15:36:15 <tidwellr> yeah, looks like we're just waiting to see if this strikes again
15:36:47 <tidwellr> can we take https://bugs.launchpad.net/neutron/+bug/1605277 off the agenda?
15:36:47 <openstack> Launchpad bug 1605277 in neutron "[IPAM] 'Internal' ipam driver does not allow to delete all pools on subnet update" [High,Fix released] - Assigned to Carl Baldwin (carl-baldwin)
15:37:11 <carl_baldwin> Yes
15:37:28 <tidwellr> cool, done
15:37:45 <tidwellr> https://bugs.launchpad.net/neutron/+bug/1603162
15:37:45 <openstack> Launchpad bug 1603162 in neutron "Pluggable IPAM rollback fails with reference driver" [High,In progress] - Assigned to Carl Baldwin (carl-baldwin)
15:38:04 <tidwellr> carl_baldwin: any luck with this one?
15:38:31 <carl_baldwin> I've had some discussion on the ML with kevinbenton . We have some ideas.
15:38:40 <carl_baldwin> I've got to get on this one quickly.
15:39:02 <carl_baldwin> I'll be working on it today.
15:39:04 <tidwellr> this is a blocker for the cutover to pluggable IPAM, right?
15:40:06 <carl_baldwin> Yes.
15:40:10 <tidwellr> ok
15:40:18 <tidwellr> https://bugs.launchpad.net/neutron/+bug/1608406
15:40:18 <openstack> Launchpad bug 1608406 in neutron "BGP: DVR fip host routes query including legacy/HA fip routes" [Undecided,In progress] - Assigned to LIU Yulong (dragon889)
15:40:31 <tidwellr> just wanted to call this out as it has backport potential
15:40:53 <tidwellr> this is my worst BGP nightmare come true
15:41:20 <carl_baldwin> :(
15:42:00 <tidwellr> we're sending the wrong next-hop for a FIP
15:42:42 <haleyb> tidwellr: just for mitaka, right?  just updating bug tags
15:42:57 <tidwellr> both newton and mitaka
15:43:26 <haleyb> for backport i meant :)
15:43:32 <mlavalle> lol
15:43:44 <tidwellr> oh, right
15:43:53 <tidwellr> yes, mitaka for backport :)

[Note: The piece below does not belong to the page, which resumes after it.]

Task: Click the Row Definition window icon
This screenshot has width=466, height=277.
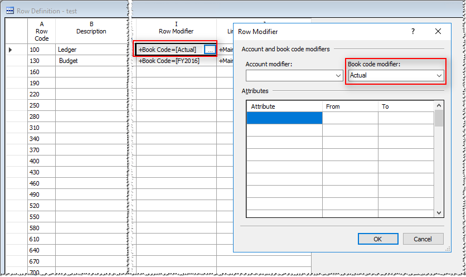Action: click(10, 11)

15:44:03 <tidwellr> ugh, it's been a morning......
15:44:20 <tidwellr> I was able to reproduce locally, attaching a legacy router and a distributed router to the same external network results in a FIP on the legacy router also being announced as accessible via one of the FIP gateways
15:44:40 <tidwellr> I'm helping chase this down
15:45:07 * mlavalle appreciates that it is early in tidwellr time zone and he still shows up
15:46:10 <tidwellr> any more bugs to discuss?
15:46:33 <jschwarz> I have one but that can be left for the Open Discussion if there's time
15:46:34 <mlavalle> We have https://bugs.launchpad.net/neutron/+bug/1609540, filed by a certain carl_baldwin
15:46:34 <openstack> Launchpad bug 1609540 in neutron "Deleting csnat port fails due to no fixed ips" [Critical,In progress] - Assigned to Kevin Benton (kevinbenton)

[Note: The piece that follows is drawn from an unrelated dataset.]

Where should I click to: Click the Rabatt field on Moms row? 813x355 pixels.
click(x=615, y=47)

15:46:49 <carl_baldwin> It is in watch mode.
15:47:09 <carl_baldwin> I'm going to keep an eye on it and hopefully reduce the severity soon.
15:47:36 <mlavalle> Tnaks!
15:48:42 <mlavalle> I'll put in the etherpad anyway
15:48:55 <tidwellr> alright, we don't have much time to dive in to routed networks, FWaaS, RFE's, etc.
15:49:03 <mfranc213> hello, i'm filling in for njohnston again this week.  just 3 things:
15:49:09 <mfranc213> the handle_router method was split into add_router and update_router in the L3 Agent Extension Manager patch (https://review.openstack.org/#/c/339246/10..11/neutron/agent/l3/l3_agent_extension.py)
15:49:18 <tidwellr> I'm thinking we move to open discussion
15:49:20 <mfranc213> so sorry
15:49:48 <tidwellr> mfranc213: no worries, go for it
15:50:01 <mfranc213> next patchset for the FWaaS L3 agent extension was issued yesterday (Refactor FWaaS' L3 agent extension)
15:50:06 <mfranc213> ork on the FWaaS plugin  is proceeding and i believe we will get a patchset pushed in the next couple of days.
15:50:08 <tidwellr> #topic Open Discussion
15:50:09 <mfranc213> that's it!
15:50:33 <steve_ruan> https://review.openstack.org/#/c/337662/ need 1 more "+2"
15:50:37 <tidwellr> mfranc213: thanks for the update
15:50:45 <steve_ruan> anyone can help?
15:51:24 <carl_baldwin> haleyb: could you take a look ^
15:51:45 <carl_baldwin> mfranc213: I'll take a look at that change.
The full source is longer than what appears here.